Enthalpy of Combustion

The enthalpy of combustion refers to the heat released when a substance completely burns in oxygen. For ethene (\(C_2H_4(g)\)), the enthalpy of combustion is \(-1411.1 \text{ kJ/mol}\). This means that when one mole of ethene is burned in oxygen, \(1411.1 \text{ kJ}\) of energy is released.This is an exothermic reaction, meaning it gives off heat. In general, the higher the enthalpy of combustion, the more energy the compound releases upon burning.Understanding the enthalpy of combustion is crucial in fields like energy production, where fuels are evaluated based on how much energy they release upon combustion.

Balanced Chemical Equation

A balanced chemical equation is essential to represent a chemical reaction accurately.
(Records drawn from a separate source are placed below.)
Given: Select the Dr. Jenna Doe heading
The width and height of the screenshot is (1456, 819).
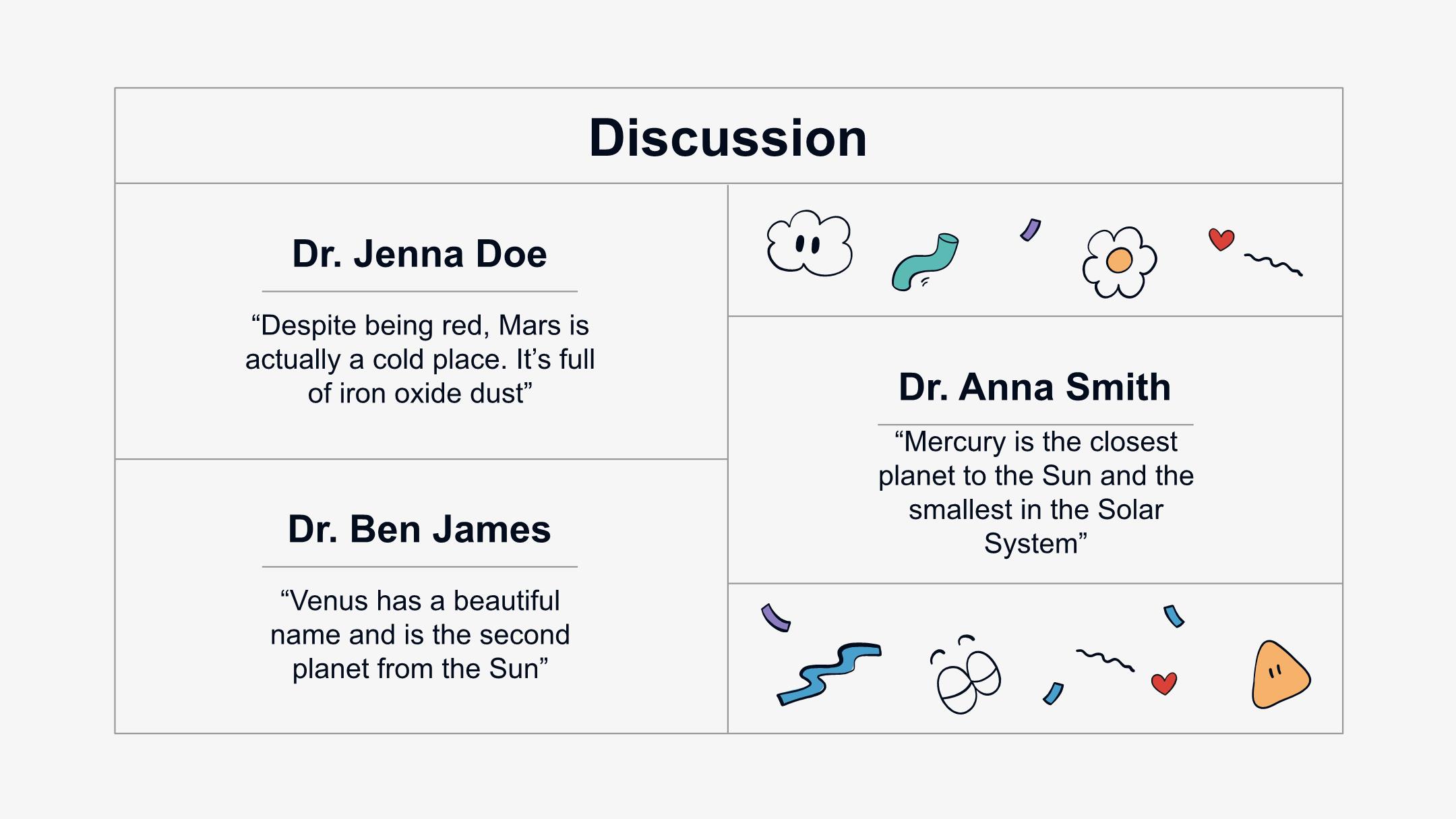Looking at the screenshot, I should pyautogui.click(x=419, y=254).
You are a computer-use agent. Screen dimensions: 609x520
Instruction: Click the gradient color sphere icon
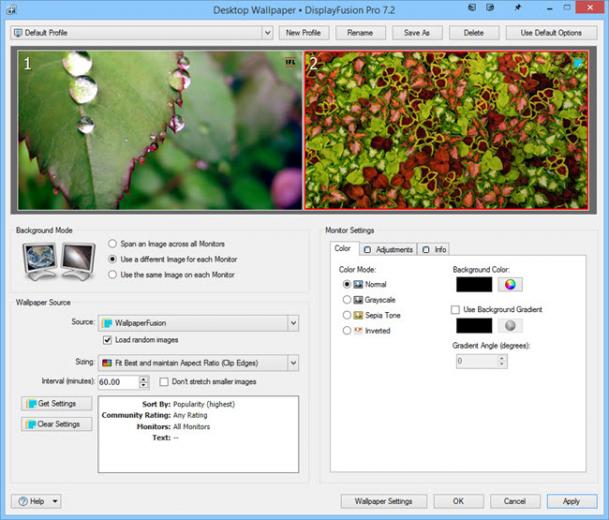[510, 325]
It ensures that the number of each type of atom is the same on both sides of the equation, fulfilling the law of conservation of mass.For ethene's combustion:\(C_2H_4(g) + 3O_2(g) \rightarrow 2CO_2(g) + 2H_2O(l)\)This equation shows:

• 1 mole of ethene reacts with 3 moles of oxygen
• Produces 2 moles of carbon dioxide and 2 moles of water

Balancing chemical equations is a fundamental skill in chemistry, as it provides the precise stoichiometry needed for calculating enthalpy changes and other reaction metrics.

Standard Enthalpy Change

The standard enthalpy change (\(\Delta H_{rxn}^\circ\)) of a reaction measures the heat exchanged under standard conditions (1 atm pressure and 298 K temperature).For the combustion of ethene, it's calculated using the standard enthalpies of formation of products and reactants:\(\Delta H_{comb}^\circ = \sum \Delta H_{f, products}^\circ - \sum \Delta H_{f, reactants}^\circ\)This formula is crucial because it allows chemists to determine the heat change of reactions without directly measuring every scenario, ensuring predictions and calculations are accurate and viable for real-world applications.

Enthalpy Calculations

Enthalpy calculations involve determining the heat of reactions, such as using enthalpies of formation to find reaction enthalpies. For ethene, the standard enthalpy of formation \(\Delta H_f^\circ\) can be deduced as follows:1. Combine the known enthalpies of formation for \(CO_2\) and \(H_2O\) to calculate the total enthalpy of products.2. Apply the enthalpy relationship: \(\Delta H_{comb}^\circ = [2 \times -393.5 \text{ kJ/mol} + 2 \times -285.8 \text{ kJ/mol}] - \Delta H_{f, C_2H_4}^\circ\)3. Solve the equation for \(\Delta H_{f, C_2H_4}^\circ\) to find its value (\(52.5 \text{ kJ/mol}\)).Understanding how to perform such calculations is pivotal in chemistry, allowing the prediction and understanding of how much heat each reaction will typically release or absorb.